Federico Colombo, novio de Giorgia Sommacal, una de los cinco buceadores que fallecieron en un accidente durante una inmersión en cuevas submarinas del atolón de Vaavu, en las Maldivas, escribió una conmovedora carta de amor tras la muerte de la joven.
Sommacal, de 22 años, murió junto a su madre, Mónica Montefalcone, de 51 años, profesora de Ecología de la Universidad de Génova y reconocida especialista en expediciones submarinas; las otras víctimas fueron los biólogos Muriel Oddenino y Federico Gualtieri, además del rescatista Marhum Muhammad Mahdi, quien perdió la vida durante una de las tareas de recuperación de los cuerpos.
"La pérdida de Giorgia y Mónica me ha enseñado algo que quizá antes no lograba comprender del todo: nada en la vida se puede dar por sentado", escribió Colombo, según recoge La Stampa.
En la nota, continúa: "Estamos tan acostumbrados a la presencia de las personas, a los gestos cotidianos, a las palabras dichas sin pensar, que a menudo nos olvidamos de su verdadero valor. Luego llega una ausencia y de repente te das cuenta de lo importantes que eran incluso las cosas más pequeñas: una sonrisa, una llamada, una risa sin motivo, incluso los silencios compartidos".

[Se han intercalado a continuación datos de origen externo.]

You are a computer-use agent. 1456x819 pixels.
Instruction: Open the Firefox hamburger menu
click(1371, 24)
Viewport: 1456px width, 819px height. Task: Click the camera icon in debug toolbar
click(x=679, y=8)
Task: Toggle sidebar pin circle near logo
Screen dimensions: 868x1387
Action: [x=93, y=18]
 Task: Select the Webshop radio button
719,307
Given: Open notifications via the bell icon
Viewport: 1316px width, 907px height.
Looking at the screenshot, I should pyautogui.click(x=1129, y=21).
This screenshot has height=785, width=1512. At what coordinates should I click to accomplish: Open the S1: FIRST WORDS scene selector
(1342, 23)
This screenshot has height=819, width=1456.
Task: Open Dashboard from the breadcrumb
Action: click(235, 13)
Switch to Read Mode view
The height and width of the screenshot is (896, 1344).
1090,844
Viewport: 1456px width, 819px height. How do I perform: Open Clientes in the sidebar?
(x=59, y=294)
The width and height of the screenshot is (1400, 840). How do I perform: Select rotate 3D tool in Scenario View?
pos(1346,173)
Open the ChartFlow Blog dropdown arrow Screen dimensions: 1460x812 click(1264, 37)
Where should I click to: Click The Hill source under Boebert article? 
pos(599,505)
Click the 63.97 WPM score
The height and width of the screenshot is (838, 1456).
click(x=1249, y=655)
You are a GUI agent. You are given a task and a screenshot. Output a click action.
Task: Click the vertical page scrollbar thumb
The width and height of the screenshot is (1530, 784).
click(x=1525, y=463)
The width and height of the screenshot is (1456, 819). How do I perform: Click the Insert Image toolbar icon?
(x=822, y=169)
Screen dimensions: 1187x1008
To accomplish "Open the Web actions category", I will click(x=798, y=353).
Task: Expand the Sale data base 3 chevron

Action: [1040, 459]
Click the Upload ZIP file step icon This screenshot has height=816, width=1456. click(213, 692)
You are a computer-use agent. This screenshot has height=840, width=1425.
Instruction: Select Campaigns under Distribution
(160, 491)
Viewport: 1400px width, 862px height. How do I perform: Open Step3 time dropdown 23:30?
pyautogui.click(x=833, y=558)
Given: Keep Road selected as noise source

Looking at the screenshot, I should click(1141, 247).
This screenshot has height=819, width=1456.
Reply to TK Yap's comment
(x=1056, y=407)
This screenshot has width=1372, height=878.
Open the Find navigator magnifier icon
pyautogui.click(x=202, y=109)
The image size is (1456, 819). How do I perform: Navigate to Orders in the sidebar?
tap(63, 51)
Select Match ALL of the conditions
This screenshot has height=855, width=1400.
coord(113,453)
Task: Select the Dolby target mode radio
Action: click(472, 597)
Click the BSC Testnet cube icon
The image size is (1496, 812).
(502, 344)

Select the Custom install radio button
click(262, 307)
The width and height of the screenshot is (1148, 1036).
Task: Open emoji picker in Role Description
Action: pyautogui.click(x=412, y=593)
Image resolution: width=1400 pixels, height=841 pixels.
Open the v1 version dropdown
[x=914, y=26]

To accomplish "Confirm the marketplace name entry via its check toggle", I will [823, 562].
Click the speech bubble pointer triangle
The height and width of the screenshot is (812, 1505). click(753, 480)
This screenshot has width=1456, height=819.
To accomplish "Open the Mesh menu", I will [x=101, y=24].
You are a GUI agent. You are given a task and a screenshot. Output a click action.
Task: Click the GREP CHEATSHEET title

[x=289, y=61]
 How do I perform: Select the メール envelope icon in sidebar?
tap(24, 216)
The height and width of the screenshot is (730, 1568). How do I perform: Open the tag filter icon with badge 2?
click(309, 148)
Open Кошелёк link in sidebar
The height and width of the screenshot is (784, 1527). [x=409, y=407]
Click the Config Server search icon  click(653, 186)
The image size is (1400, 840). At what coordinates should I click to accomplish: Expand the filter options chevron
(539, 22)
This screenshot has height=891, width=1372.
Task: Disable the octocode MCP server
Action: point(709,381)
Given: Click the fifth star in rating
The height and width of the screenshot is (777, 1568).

Agrega que ha aprendido que "hay que agradecer más el presente", porque es lo único que realmente se tiene. "Hay que vivir sin esperar siempre el momento adecuado, sin posponer lo que nos hace felices", sostuvo.
"Deberíamos tener el valor de amar más, decir lo que sentimos, abrazar con fuerza a las personas que queremos y disfrutar cada momento, incluso aquellos que parecen triviales o tontos. Porque a menudo son precisamente esos momentos los que se convierten en los recuerdos más preciados", menciona Colombo en la carta.
Y añade que "la vida pasa rápido" y nunca avisa "cuando algo está a punto de terminar". "Por eso, hoy creo que vivir de verdad significa estar presente: con el corazón, el alma, con sinceridad. Significa reír sin miedo, emocionarse, hacer locuras, crear recuerdos, perdonar, dejar ir lo que pesa y aferrarse a lo que realmente importa", dice.
"Apresurémonos a amar, siempre amamos muy poco y demasiado tarde", expresa, para concluir diciendo que siempre amará y siempre llevará a su novia y a su madre en su corazón: "Giorgia y Mónica son nuestra felicidad".